Selling ethics. That's ripe.

Moving on. Folks, I'm starting to get worried about or friend Nicolas and his "radicant" cultural atmosphere. He had me with the global cuture thing, but now it seems like he wants to eat the cake too. So we're in the veritable cesspool of culture. This is art. This isn't. But it is. Anything is. Blah blah and back and forth and constant change, etc. Things are disposable. Trends are disposable. I don't feel like he's helping us move out of this. Sure, sure "alter" is different than "post," I get it. You're supposed to combine elements of inspiration from across a very broad field. It's supposed move beyond the white western world's concept of rootedness. COOL. But it sounds to me like things are just going to get blander and blander.

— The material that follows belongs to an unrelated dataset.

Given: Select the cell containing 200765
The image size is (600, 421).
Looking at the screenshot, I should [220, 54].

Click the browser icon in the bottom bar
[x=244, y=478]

And things are already pretty bland. It takes kind of a lot for me to be shocked anymore. And even when I am, I'm like "pff. is that all you're relying on? shock value?" And no one likes a preacher. It seems to me that no one actually likes anything, we're all just pretending so we'll look cool on the playground.

I say: make stuff. Then die. Let other people talk about it later if they want to.

More like Matthew BLARNEY

The more I look into Matthew Barney, the more I regret using him as my muse. He seem to take this stuff way too seriously. If there were at least a hint of a smirk on his face I would know he gets the joke, but it seems to me like he's just trying much too hard. There's just no need to come up with that many layers of meaning. No one actually cares. And those that do simultaneously make my stomach churn and the corners of my mouth lift because it's just funny to see people try so hard when it doesn't have to be that difficult. So there I went. I sold my muse out.

The videos themselves are very good-looking, don't get me wrong. But I think I have to disconnect the artist from the art because his bullshit is really starting to get to me.

This is what I should've used for my mentor:


Sunday, February 21, 2010

Batter's Up

It's heartening to see someone so enthusiastic about anything as Prof. Sedlock. It doesn't really matter what for. She puts out a positive influence, which is what art is all about. I don't mean positive in the way of smiley faces and hearts, but more in the way of plus signs. Creativity is about adding things to the world. Even if what you're adding is terrible or is influenced by something terrible, it is still adding, not subtracting. War is subtraction. Humans love to subtract. Science is addition. Science is a slow accumulation. Art is addition. Music is addition. Philosophy is stasis. Religion is subtraction. Politics are subtraction. Prejudice is subraction.

Score

(GRAPH: x = TIME, y = BITES/MIN)
(TABLE: x = TIME, y = DRINKS/MIN)

I'm meeting with Chris and Elyse on Wednesday to do a first test.

Sunday, February 14, 2010

Update and Away

I'm at the point now where I'm just chuggin away at the max patch. It's slow going and I haven't been able to devote enough time to it just yet to really make it work.